1

I want to know if $^nC_r$ is not defined when $r>n$ or is it just equal to 0?

By its definition, we know that, $^nC_r$ is the number of ways of selecting $r$ things out of $n$ distinct things, in this manner, $^nC_r$ should be equal to 0.

But, by looking on its mathematical statement, i.e., $^nC_r$ = $\frac{n!}{r!(n-r)!}$, so if $r>n$, then $(n-r)!$ will not be defined resulting in $^nC_r$ being undefined.

So, What is the correct way to look at this?

5 Answers5

1

By convention, $_{n}C_{r}$ is defined to be zero if $r>n$ or if $r$ is negative. This is so that the rule for generating Pascal's triangle would still hold with this extended definition.

1

I can't think of anything concrete at the moment, but yes, frequently the idea of $^nC_r$ is extended to $r > n$ by setting it to be $0$. You're right that $^nC_r$ is, typcially, undefined when $r > n$, but the same could once have been said about $\sin(x)$ where $x > \pi/2$ or $x < 0$.

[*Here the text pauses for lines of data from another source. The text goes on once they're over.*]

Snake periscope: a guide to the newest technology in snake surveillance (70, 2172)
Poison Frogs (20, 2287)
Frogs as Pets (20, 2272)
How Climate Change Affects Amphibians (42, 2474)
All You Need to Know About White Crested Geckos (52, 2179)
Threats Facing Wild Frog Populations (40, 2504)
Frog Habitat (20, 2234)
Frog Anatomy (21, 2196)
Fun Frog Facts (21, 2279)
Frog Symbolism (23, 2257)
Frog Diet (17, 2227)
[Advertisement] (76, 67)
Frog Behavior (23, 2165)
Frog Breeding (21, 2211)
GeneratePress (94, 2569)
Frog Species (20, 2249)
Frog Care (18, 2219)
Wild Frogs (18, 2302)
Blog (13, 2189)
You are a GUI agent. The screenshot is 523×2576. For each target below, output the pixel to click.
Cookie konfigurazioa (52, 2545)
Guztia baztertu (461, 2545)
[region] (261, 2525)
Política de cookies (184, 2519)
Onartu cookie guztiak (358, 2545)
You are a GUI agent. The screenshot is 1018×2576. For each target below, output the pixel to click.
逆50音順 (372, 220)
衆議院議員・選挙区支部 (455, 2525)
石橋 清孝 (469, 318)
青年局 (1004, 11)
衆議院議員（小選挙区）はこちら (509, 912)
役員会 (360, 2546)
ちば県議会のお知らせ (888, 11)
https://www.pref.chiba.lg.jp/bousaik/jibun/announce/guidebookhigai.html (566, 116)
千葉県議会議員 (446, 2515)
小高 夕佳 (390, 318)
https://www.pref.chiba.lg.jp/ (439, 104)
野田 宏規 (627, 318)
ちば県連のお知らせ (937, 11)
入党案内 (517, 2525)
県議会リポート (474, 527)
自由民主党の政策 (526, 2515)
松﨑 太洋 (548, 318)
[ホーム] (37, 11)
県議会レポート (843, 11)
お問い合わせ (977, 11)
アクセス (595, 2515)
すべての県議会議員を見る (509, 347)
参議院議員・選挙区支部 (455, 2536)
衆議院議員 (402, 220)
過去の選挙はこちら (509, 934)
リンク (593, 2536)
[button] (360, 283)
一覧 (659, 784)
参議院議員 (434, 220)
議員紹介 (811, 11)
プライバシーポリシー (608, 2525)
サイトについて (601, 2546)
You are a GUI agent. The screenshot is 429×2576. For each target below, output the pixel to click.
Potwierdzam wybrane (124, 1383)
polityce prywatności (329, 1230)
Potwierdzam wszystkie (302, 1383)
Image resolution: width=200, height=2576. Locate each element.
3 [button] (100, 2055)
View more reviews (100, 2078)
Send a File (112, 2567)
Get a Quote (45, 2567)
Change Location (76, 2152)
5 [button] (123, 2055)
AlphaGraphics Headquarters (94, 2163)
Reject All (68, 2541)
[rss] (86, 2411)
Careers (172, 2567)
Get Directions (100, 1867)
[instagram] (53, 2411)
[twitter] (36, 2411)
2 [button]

While it doesn't strictly make sense with the factorial formula, as you noted, it does make sense with the combinatorial definition of $^nC_r$. However, if you'll tolerate some pseudo-logic here, recall that, for $n \ge 1$, $$\frac{1}{(n-1)!} = \frac{n}{n!}.$$ If we try to force this to make sense when $n = 0$, we get $$\frac{1}{(-1)!} = \frac{0}{0!} = \frac{0}{1} = 0.$$ Of course, no real number satisfies this! You could actually make this more rigorous by appealing to the holomorphic function $\frac{1}{{\Gamma}(z)}$, and removing its discontinuities.

user744868
  • 1,533
1

There is of course no conventional combinatorial interpretation of something like $^3C_5$ (as far as I know). However, there is an algebraic interpretation which makes the convention $^nC_r=0$ for $r>n$ natural: in particular, switching notation from $^nC_r$ to $\binom{n}{r}$, we have $$(x+y)^n=\sum_{r=0}^n\binom{n}{r}x^ry^{n-r}.$$ This is, of course, the binomial theorem. In particular, we have that $$(x+1)^n=\sum_{r=0}^n\binom{n}{r}x^r.$$ In many situations, particularly when dealing with generating functions, it makes sense to want to think of a polynomial as the series $\sum_{r\geq0}a_rx^r$ (this is the general form of an ordinary generating function), where all but finitely many of the $a_r$ are zero. We want to allow ourselves to write $$(x+1)^n=\sum_{r\geq0}\binom{n}{r}x^r,$$ which is very notationally convenient, but we can only do this by accepting that $\binom{n}{r}$ is $0$ for $r>n$. Indeed, in algebraic contexts at least, this is the usual convention.

YiFan Tey
  • 17,431
  • 4
  • 28
  • 66
1

The binomial coefficient $^n C_r$ is defined as the number of ways in which one can choose $r$ unordered possibilities from $n$ options (that is the definition for integer $r$ and $n$). There are zero ways to pick $r$ things from $n$ things if $r > n$. For this reason, we put $^n C_r = 0$ for $r > n$.

0

You can use the alternate formula $$^n C_r=\frac{n(n-1)\ldots (n-r+1)}{r!}$$ for $r\ge 0$ integer.

orangeskid
  • 53,909